In JP-A-59-16570 and JP-A-62-26979, in order to improve the adhesion of the fluororesin layer when forming a fluororesin coating layer on the surface of a metal substrate. It is described that metal plating is performed on the surface of a metal base material or metal powder is adhered, and a fluororesin coating layer is formed thereon, but these techniques obtain an antibacterial action by the metal. In addition, the plated metal and metal powder on the base material are concealed in the fluororesin layer, and its characteristics do not reach the surface
JP 2000-319109 A JP 59-16570 A JP 62-26979 A

  The present invention solves the above-mentioned conventional problems, and is an antibacterial member in which an antibacterial material such as fine-grained silver is fixed on the surface of a base material such as a tile or enamel, and it has an effect such as friction and mechanical stress. An object of the present invention is to provide an antibacterial member that does not peel off the antibacterial material, has excellent chemical resistance to detergents, etc., and can maintain excellent antibacterial properties over a long period of time.

  The antibacterial member of the present invention (Claim 1) is characterized in that in the antibacterial member having an antibacterial material adhered to the base material surface, a resin coating film is formed on the antibacterial material adhering surface to the extent that antibacterial properties remain. .

  The antibacterial member of claim 2 is characterized in that in claim 1, the antibacterial material is a metal.

  The antibacterial member of claim 3 is characterized in that, in claim 1 or 2, the antibacterial material is attached to the substrate by shot peening.

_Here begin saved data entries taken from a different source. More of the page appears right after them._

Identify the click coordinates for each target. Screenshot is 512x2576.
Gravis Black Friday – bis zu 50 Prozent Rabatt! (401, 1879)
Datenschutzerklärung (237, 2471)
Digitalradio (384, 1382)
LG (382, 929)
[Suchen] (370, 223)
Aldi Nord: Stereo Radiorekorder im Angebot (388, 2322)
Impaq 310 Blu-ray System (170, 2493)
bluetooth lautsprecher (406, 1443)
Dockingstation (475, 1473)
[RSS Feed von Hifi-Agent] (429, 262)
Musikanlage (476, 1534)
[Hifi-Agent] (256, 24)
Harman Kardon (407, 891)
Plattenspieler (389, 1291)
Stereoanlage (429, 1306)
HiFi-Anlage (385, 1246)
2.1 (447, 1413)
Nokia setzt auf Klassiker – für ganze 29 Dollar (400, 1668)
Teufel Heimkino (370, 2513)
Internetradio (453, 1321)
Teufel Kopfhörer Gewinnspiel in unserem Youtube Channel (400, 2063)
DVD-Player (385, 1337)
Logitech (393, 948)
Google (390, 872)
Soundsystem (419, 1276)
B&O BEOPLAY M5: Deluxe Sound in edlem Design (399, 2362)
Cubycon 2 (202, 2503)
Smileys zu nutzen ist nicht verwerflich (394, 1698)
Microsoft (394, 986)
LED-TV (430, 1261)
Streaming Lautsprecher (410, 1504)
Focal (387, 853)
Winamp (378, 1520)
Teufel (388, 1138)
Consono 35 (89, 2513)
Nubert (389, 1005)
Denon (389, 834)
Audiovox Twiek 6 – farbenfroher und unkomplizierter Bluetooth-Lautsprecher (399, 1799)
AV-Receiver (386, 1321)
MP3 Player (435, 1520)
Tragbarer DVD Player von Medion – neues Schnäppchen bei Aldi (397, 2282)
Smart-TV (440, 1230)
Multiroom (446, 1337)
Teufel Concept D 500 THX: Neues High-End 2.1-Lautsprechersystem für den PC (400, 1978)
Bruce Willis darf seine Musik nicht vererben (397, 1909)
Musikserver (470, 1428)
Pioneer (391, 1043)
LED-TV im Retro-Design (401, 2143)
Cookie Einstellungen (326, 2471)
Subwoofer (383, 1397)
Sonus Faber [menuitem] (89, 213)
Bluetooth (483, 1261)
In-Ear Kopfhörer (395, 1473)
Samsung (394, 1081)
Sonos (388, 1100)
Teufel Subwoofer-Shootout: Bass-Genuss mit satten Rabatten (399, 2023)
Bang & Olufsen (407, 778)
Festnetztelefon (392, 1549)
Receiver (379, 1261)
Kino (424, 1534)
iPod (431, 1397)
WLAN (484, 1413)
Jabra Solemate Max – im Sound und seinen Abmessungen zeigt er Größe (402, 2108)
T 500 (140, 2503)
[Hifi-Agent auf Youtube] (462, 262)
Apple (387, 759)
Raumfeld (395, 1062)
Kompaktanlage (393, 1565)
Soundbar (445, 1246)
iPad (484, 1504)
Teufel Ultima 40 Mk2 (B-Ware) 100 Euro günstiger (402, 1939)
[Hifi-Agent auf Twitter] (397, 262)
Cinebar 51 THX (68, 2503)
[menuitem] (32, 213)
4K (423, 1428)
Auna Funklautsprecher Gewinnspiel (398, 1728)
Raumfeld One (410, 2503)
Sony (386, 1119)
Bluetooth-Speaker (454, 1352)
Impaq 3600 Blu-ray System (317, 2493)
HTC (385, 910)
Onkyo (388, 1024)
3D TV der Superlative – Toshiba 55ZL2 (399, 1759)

  The antibacterial member of claim 4 is characterized in that, in claim 1 or 2, the antibacterial material is attached to the base material by rubbing powder or rubbing wire.

  The antibacterial member according to claim 5 is the antibacterial activity value according to any one of claims 1 to 4 according to JIS Z 2801, which is 50% or more of the antibacterial member before forming the resin coating film. It is characterized by being.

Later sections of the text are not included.